A note from our art aficionado collaborator, Monica…
On a snowy and cold Monday morning in this crazy New York spring, I traveled to Industry City in Brooklyn to visit Liz Collins at her studio. Liz is an amazing visual artist that employs textiles with vivid colors and textures to create dynamic patterns and inventive sculptures. You might also recognize her as the famed knitwear designer from the 90’s, as she’s shown her fashion line in New York Fashion Week and her knitwear was worn by Gwen Stefani in her music videos videos and even spotted in Sex and the City episodes, among other sightings.
Sitting in front of Inferno, a monumental black and white circular canvas with red, yellow, pink and black fibers flowing, Liz explains that she enjoys pushing the limits and doing what’s unexpected with textile mediums. Her goal is to surround viewers in vibrating color fields while exploring boundaries, recreating the wavering existence of the world as a place of stupendous wonder and cosmic energy. Before, she used to dress human bodies but now she considers space her three-dimensional body to dress.
Liz got started in fashion at an early age and went on to earn a degree from the textile program at famed Rhode Island School of Design.
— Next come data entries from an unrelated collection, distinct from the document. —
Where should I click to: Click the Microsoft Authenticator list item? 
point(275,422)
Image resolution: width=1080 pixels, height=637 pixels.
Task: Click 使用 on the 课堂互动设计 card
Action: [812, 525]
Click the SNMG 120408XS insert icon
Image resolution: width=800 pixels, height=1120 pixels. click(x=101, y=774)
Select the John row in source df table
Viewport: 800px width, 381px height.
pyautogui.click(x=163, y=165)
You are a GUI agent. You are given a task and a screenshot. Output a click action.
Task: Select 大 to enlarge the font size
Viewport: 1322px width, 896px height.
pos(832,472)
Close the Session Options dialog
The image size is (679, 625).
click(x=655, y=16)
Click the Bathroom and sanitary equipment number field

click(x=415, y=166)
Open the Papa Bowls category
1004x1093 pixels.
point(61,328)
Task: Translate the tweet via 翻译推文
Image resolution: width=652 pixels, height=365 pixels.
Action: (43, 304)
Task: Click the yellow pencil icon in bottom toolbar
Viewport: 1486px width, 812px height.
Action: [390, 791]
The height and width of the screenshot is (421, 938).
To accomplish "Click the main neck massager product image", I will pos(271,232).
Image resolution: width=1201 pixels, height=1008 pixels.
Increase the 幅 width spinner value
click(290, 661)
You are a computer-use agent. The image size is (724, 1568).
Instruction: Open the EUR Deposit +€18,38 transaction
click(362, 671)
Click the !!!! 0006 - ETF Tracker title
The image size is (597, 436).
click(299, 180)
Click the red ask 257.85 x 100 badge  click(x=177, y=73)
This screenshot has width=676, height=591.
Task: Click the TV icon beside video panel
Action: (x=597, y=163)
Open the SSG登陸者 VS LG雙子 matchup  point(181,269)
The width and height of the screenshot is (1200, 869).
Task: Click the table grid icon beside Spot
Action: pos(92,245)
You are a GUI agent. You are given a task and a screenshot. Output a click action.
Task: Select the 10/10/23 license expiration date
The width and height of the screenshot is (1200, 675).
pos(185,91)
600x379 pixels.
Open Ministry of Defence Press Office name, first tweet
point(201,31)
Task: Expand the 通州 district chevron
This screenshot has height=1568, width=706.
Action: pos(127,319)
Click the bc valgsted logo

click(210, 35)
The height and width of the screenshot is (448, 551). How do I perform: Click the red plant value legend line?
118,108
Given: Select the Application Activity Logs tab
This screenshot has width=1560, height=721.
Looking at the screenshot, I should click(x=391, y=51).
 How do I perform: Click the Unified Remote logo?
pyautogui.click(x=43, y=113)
Right after graduating, she collaborated with Paper Projects, where Paper Magazine chose promising talent to be shown at the tents during New York Fashion Week. She came out of the RISD gate running to opening her own company in 1999 and working with Patti Wilson, David LaChapelle, Lil Kim, Melanie Ward, while Vogue featured her collection and Barney’s carried it.
Layers of things influenced her shift into art such as the hard line of commerce in fashion, her interest in architecture and her involvement with the live labor installation project, Knitting Nation. All these things made her search for the most free and open avenues of artistic expression. While speaking of her time at Knitting Nation, she says:
“That’s why I said that space became my new body, because the body that I was binding up with cords and having these different experiences with materials and gravity in the three-dimensional human form, had now moved to the walls and three dimensional space… All while still dealing with emotions and energy and relationships, [it was the] same landscape of concerns and fetish and obsession and sexuality that is deeply embedded in my work regardless of end form or context… It was all a very organic process that happened incrementally as things kind of took more space in my brain and influenced what I was inspired by.”
Nowadays she has incredible textile works focused on layers. Liz creates energy and emotion capturing imagery through drawing and painting geometric shapes and pattern landscapes. These canvases are then woven in textile mills in Cuomo, Italy and in Peru, where then she intervenes to manipulate the image and the surface of the piece, creating a whole other layer comes alive within the layers of the weave structure.
She is currently represented by LMAK Gallery at 298 Grand Street in New York and will be having a solo show with them on September 1st, 2018.